Fortunately the town below possessed a magnificent municipal library.... Magnificent in the sense that the eighteenth-century donor of the books had had an almost unrivalled collection of classics — historical works — At that time Henry Martin had been working precisely over the ana of crises in Athens, Rome and Byzantium.... So on the afternoon when they didn’t golf they went down to the library. Henry Martin read in the great books with their gilt bindings, and faint smell of ancient leather, the somnolent luxuriance of Latin. And if he needed passages copied, Aunt Elizabeth, sitting beside him, did that.... But his sleepless nights told so on him that, again and again, he fell asleep in the library and at last, ferreting out from the femme de ménage who lived in the cottage below the house, beside the garage, that his light was burning sometimes as late as four in the morning and that at five he could be seen already working in the garden, she gathered the fact of his insomnia....

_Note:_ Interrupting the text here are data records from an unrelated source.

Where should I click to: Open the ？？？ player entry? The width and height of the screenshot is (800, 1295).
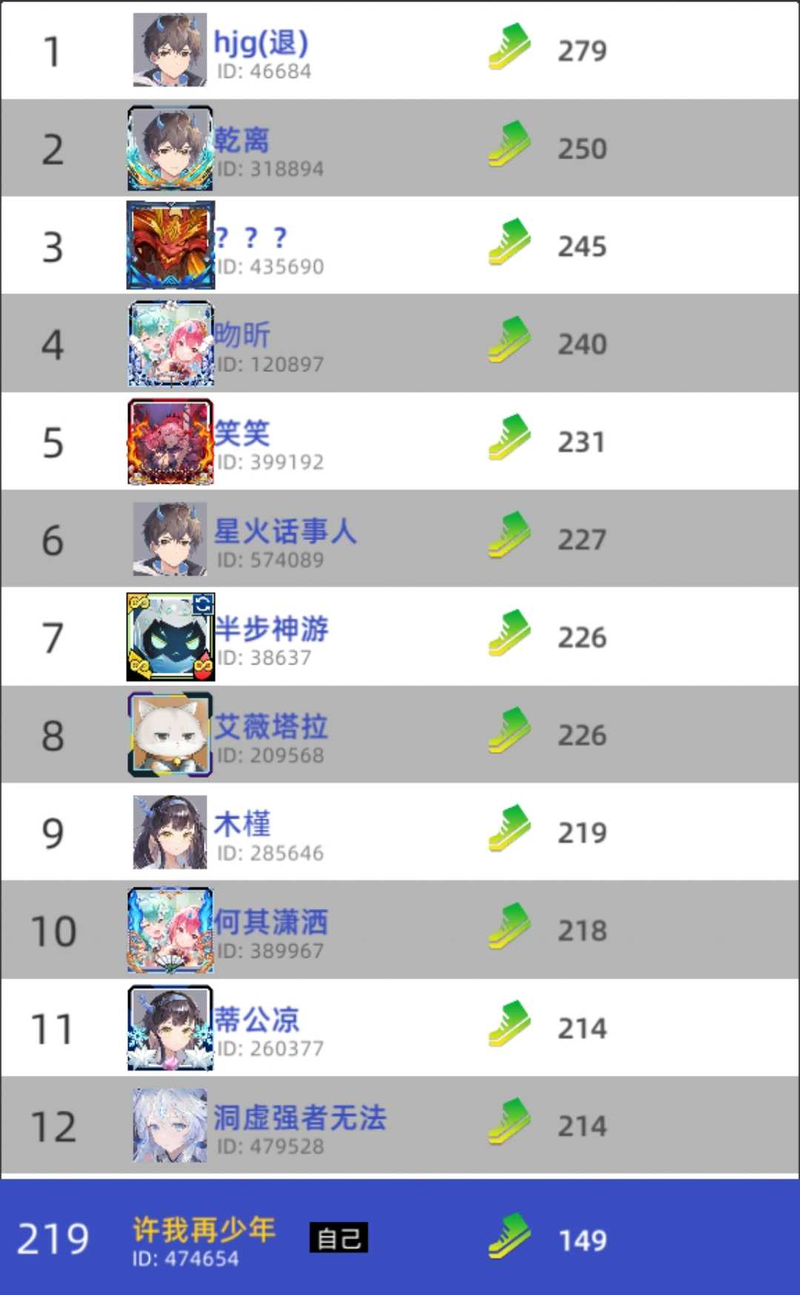(x=252, y=239)
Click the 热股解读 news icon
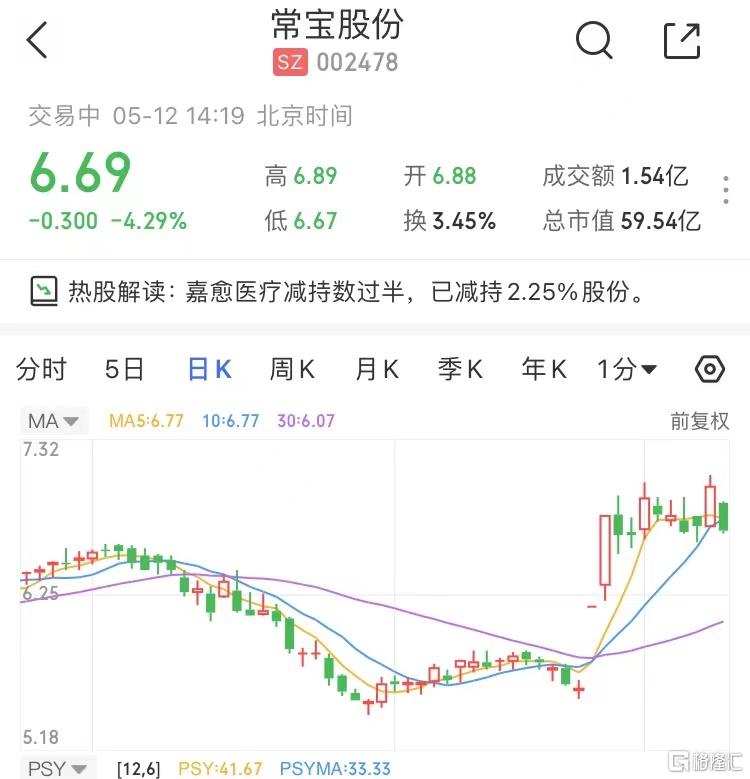 [x=41, y=290]
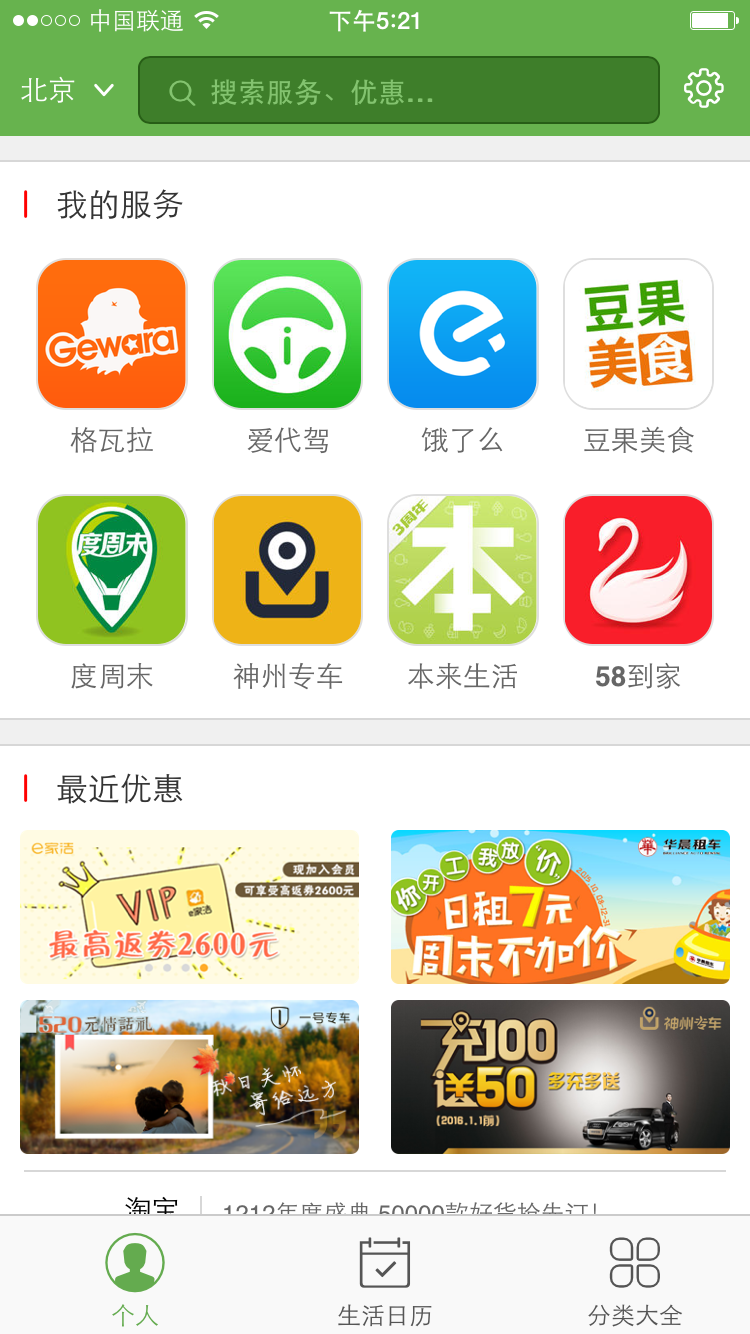This screenshot has width=750, height=1334.
Task: Select the 度周末 service icon
Action: 112,570
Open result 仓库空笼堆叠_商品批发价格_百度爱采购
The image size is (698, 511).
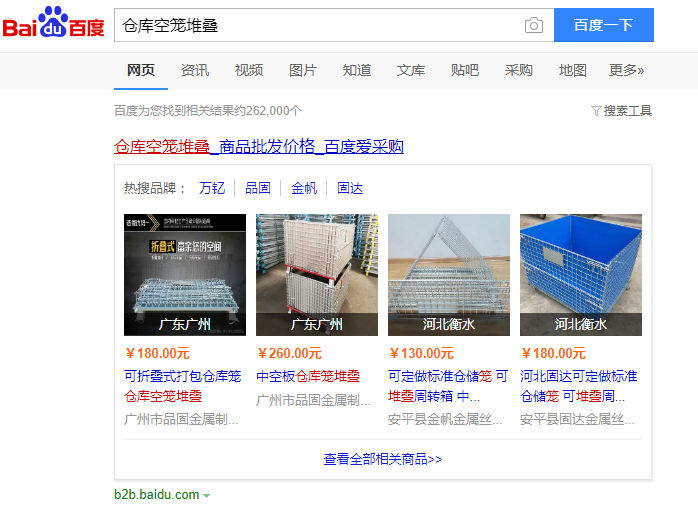point(259,147)
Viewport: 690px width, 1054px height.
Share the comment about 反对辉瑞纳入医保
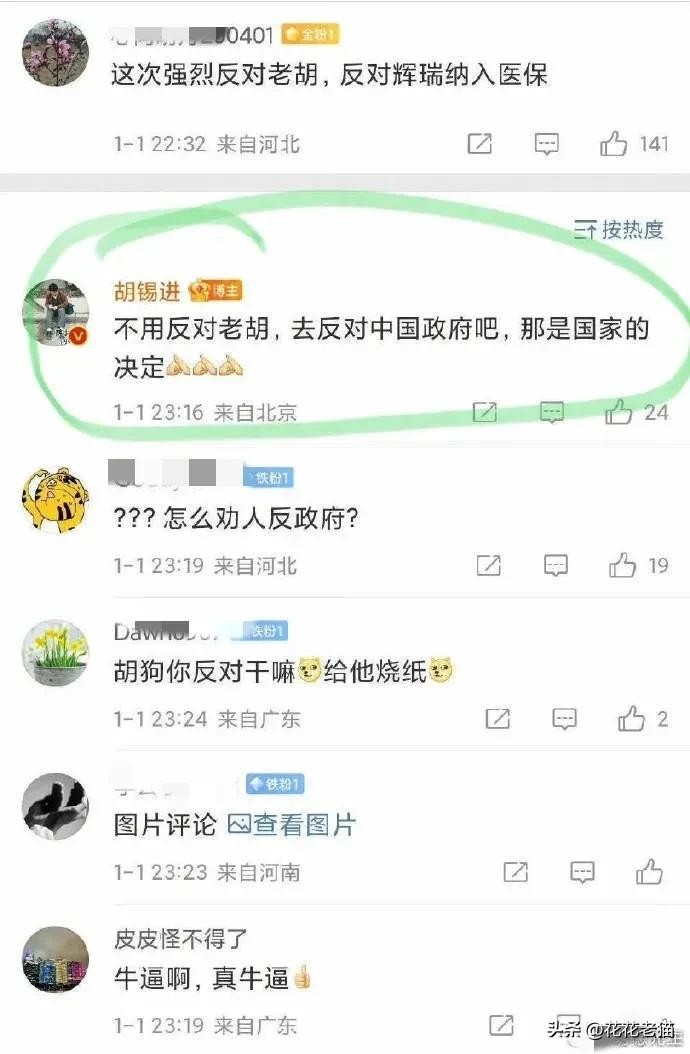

Things then became tangled, at any rate chronologically — the tangle increasing with his increasing sleeplessness.... There was the telegram from Eudoxie: then the visit of Sir Tressider: then the first bad relapse of Aunt Elizabeth: the extraordinary visit of Eudoxie’s father and his discovery that Eudoxie had been in his aunt’s house.... That he supposed to be the order of the events.... But always when his tired mind had got as far as that he had forgotten what date he made it.... One day, however, happening to glance, at the Golf Club, at a local English illustrated paper, he read an article advocating, naturally, the prolongation of visitors’ sojourns on the Riviera. This stated that the august visitor in attendance upon whom Sir Tressider was, always remained at his villa near Cannes till well into May, saying that May on the Riviera was the most delightful of all seasons though most visitors went away before that. That year his Royal Highness had remained until the 18th of May and had then returned to London with Sir Tressider travelling in the Royal train.... That fixed those dates for him as round about — but before — the 18th of May. Aunt Elizabeth had urgently begged Sir Tressider to make a second examination of Henry Martin. He had at first replied that he couldn’t because next day he would have to be leaving with his august patient. She had begged and begged him again to come and finally he had motored over from Cannes in the royal car on the morning of the day of his departure. That was the occasion on which Dr. Grouault had come in in consultation.... It was also the occasion of Aunt Elizabeth’s relapse.